A pesar de que no vimos casi nada, no queremos ver mucho más, ya fue suficiente. Pero estamos atrapados en los laberintos del Père Lachaise y es difícil escapar. A medida que buscamos la salida, pomposos mausoleos, pequeños lúgubres palacios nos cortan el camino y un desfile de muertos nos habla. Yo les escucho decir que no perdamos el tiempo, ellos lo saben por experiencia.

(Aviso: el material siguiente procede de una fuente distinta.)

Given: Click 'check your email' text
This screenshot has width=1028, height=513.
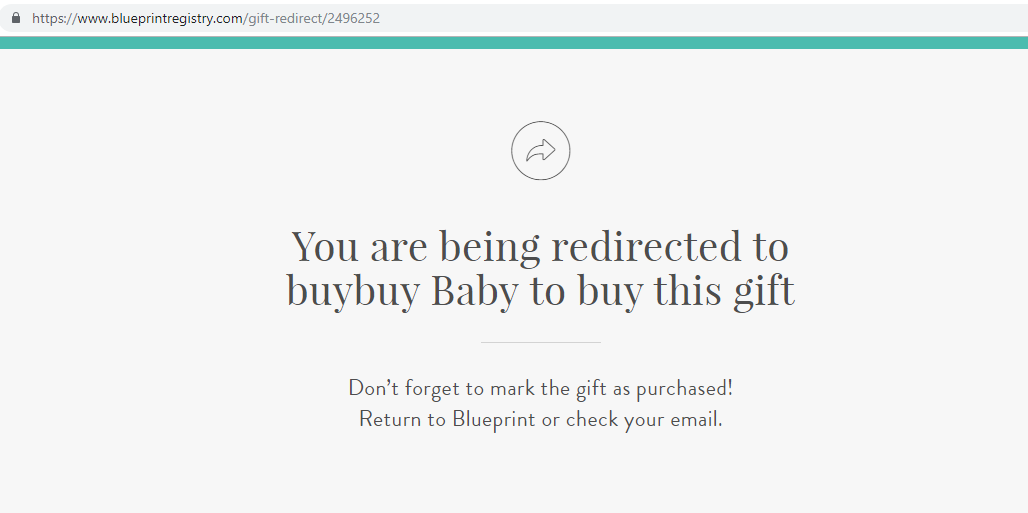Looking at the screenshot, I should 642,419.
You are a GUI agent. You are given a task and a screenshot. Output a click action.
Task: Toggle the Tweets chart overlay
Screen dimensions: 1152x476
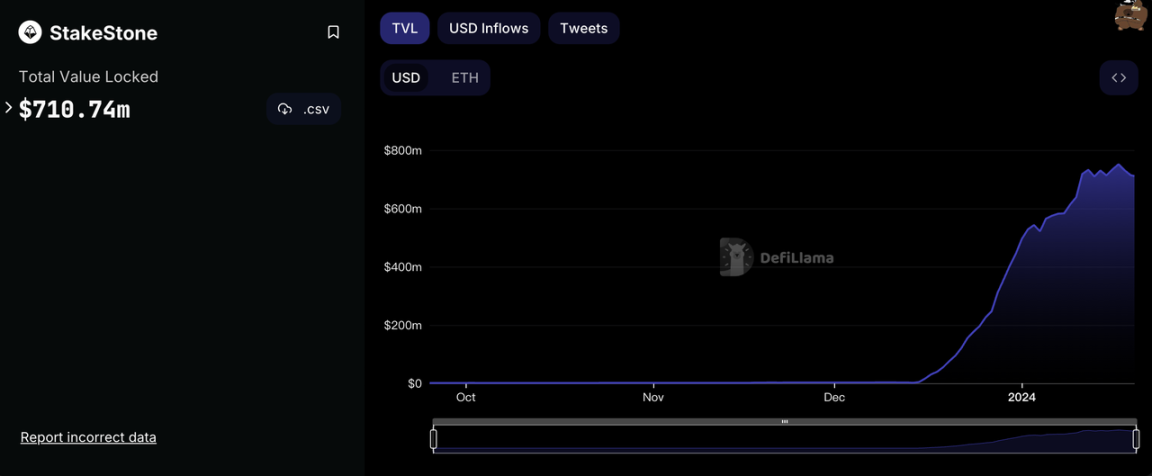pyautogui.click(x=583, y=28)
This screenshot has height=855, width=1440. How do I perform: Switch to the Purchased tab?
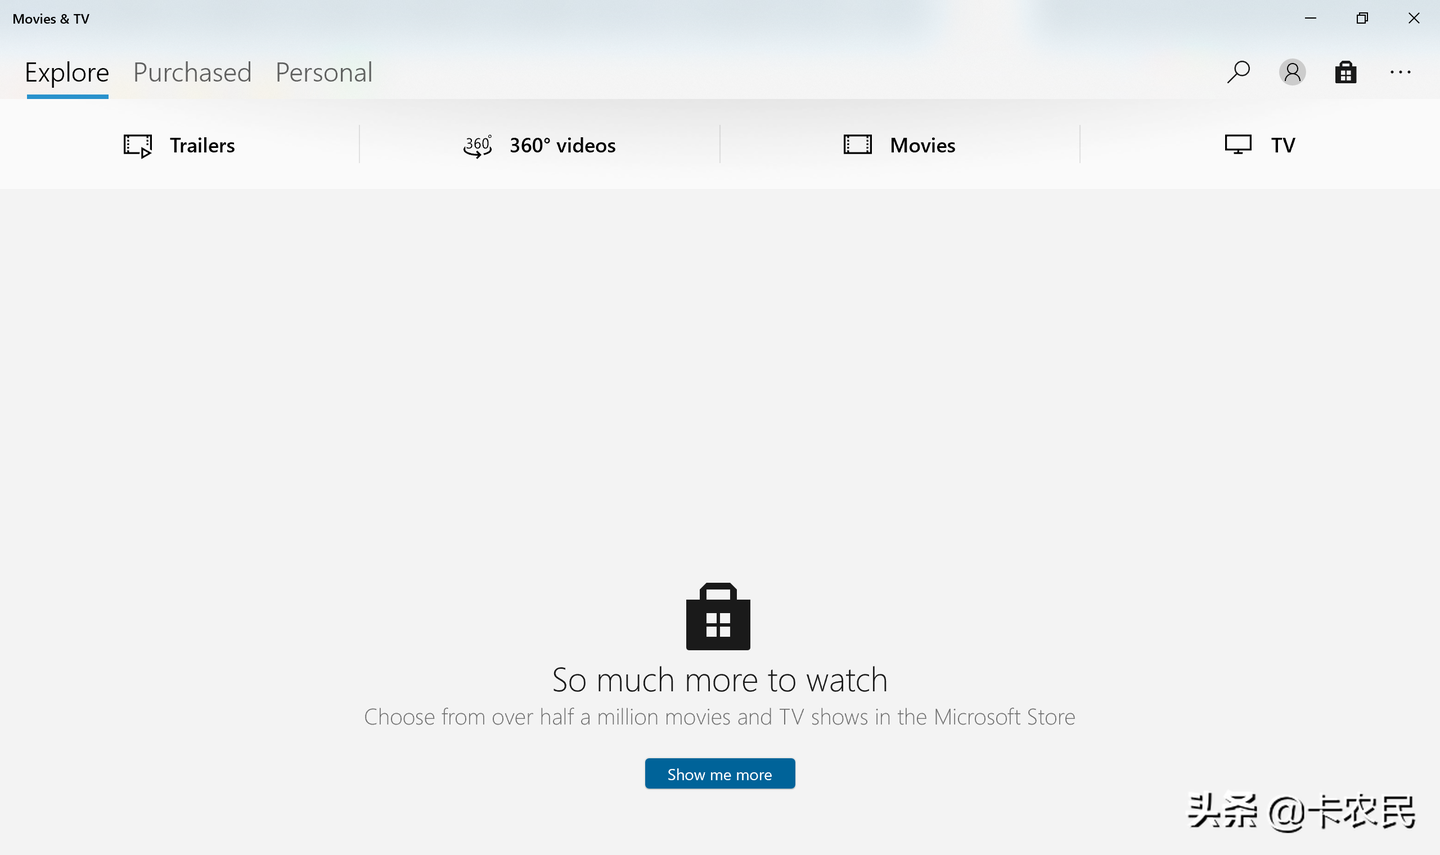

–         Mirala a Edith Piaf, qué lindo que cantaba.
–         No, no… mi preferido es este, Yves Montand. ¿Sabías que tuvo un romance con Marilyn Monroe?
–         Y aquel del busto es Honoré de Balzac. Escribió 137 obras entre novelas e historias interconectadas que retratan la sociedad francesa en el período que abarca desde la Restauración borbónica hasta la Monarquía de Julio. ¡Qué escritor!
–         Debe haber sido. Y qué peinadito que tenía…
–         Hablando de escritores. Mirá quién está acá. ¿Leíste El retrato de Dorian Gray?
–         No. Wilde es una deuda todavía.
–         Este es Gilbert Bécaud, te recomiendo que escuches ‘L’indifférence’.
–         I’ll do it.

Por fin veo una luz al final del camino. Pero esta es la luz de la vida. La salida está frente a nosotros. Atrás nuestro todavía sigo viendo nombres. Eso son, nombres: Georges Bizet, Pierre Bourdieu, Auguste Comte, Eugène Delacroix, Gérard de Nerval, Camille Pissarro, Marcel Proust, Guillaume Apollinaire, María Callas, Gustave Caillebotte y tantos otros.

Ahora caminamos cuesta abajo hacia la ciudad. Ronnie anota algo en su Moleskine. Yo tengo apuro. Acabo de entender que trascender es estar vivo.